Now, to be fair, after that injury, my dad never gave surfing a fair crack, and as you know, surfing takes years to reach a state of proficiency. It’s a lifelong commitment and is never truly mastered.

So in my dad’s case, he was an inexperienced carpenter with dull, antiquated tools. He never even stood a chance.

But this argument of tools vs. carpenter isn’t that simple, as I’ve come to find in my single decade of accumulated surfing wisdom. It’s an incalculable combination of both. It comes down to both the wizard and the wand, and how they choose to wield their magic.  
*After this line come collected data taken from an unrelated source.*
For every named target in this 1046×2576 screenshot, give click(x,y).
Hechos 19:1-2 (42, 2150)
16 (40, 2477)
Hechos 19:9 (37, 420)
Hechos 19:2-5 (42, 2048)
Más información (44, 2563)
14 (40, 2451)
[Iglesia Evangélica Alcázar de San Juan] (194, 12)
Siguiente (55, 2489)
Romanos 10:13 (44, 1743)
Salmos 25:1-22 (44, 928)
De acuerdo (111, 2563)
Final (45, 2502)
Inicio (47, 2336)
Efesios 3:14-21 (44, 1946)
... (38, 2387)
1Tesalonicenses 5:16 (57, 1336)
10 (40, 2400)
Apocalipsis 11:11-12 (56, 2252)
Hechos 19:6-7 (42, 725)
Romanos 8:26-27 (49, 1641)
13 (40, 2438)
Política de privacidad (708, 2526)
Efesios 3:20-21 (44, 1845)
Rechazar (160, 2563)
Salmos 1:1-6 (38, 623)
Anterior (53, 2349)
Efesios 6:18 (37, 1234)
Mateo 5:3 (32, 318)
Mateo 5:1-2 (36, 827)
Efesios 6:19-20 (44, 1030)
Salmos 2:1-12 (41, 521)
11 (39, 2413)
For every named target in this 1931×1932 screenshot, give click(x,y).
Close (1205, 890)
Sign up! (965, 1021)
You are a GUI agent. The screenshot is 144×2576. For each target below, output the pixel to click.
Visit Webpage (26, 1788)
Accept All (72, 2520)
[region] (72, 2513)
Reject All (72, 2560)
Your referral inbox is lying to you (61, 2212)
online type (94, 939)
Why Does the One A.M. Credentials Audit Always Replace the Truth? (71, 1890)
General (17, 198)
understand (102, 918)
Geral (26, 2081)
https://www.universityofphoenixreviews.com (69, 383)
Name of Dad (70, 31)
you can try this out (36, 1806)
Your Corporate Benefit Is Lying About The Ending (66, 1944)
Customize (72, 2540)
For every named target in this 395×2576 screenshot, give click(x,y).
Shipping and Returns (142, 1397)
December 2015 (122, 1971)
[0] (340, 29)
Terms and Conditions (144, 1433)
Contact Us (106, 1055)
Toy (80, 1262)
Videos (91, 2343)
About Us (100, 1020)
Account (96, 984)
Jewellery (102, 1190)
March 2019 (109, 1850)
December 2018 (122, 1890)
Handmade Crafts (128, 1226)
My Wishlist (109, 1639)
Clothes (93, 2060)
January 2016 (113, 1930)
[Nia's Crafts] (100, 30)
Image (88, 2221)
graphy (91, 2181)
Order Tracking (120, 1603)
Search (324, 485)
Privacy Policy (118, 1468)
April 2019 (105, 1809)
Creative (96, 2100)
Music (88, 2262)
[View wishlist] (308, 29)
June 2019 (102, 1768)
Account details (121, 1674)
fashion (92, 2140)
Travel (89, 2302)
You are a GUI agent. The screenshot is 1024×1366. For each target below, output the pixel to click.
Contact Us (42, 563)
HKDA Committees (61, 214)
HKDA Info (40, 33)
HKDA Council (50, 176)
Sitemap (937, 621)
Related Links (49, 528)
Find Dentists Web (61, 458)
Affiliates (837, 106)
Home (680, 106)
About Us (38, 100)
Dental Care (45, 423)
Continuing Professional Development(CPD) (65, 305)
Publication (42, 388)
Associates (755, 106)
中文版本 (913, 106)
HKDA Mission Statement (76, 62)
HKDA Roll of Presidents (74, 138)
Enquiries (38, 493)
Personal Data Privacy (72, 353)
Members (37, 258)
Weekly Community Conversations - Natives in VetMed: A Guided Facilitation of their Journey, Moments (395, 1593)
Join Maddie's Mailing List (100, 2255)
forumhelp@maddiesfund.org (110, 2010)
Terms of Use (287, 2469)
Because the beauty of surfing is that it’s undeniably unique. Every single surfer has a very distinct style and approach. And even if you give two surfers with similar degrees of skill the same board, they will undoubtedly surf differently. 

I mean, sure, if Mick Fanning was screaming down the line on a Liquid Shredder, of course he’d be able to make it look better than my dad could, but I doubt he’d be able to push the boundaries of his own skills with that lifeless, foam plank. 

So, yes, having a beautifully crafted surfboard does make a huge difference, as it was divinely sculpted with the ocean’s curvature and temperament in mind. But in order to do a superb watercraft justice, it requires an innate understanding of your own skills, body type and overarching style. 

However, good surfers tend to demonstrate some overlap with regard to key attributes. Their ability to connect with the elements and allow instinct to take the wheel comes with years of study, commitment, resilience and self-awareness. 

Ultimately, good surfers are those who are able to reach their fullest expression on a wave without thinking, but acting on instinct. It’s when your mind and body are perfectly in tune with the ocean’s structured chaos are you then able to take a single note and turn it into a symphony.

With only a decade under my belt, I can confidently say that surfing is one of the hardest things I’ve ever incorporated into my life. But the hard is what makes it all worth it in the end.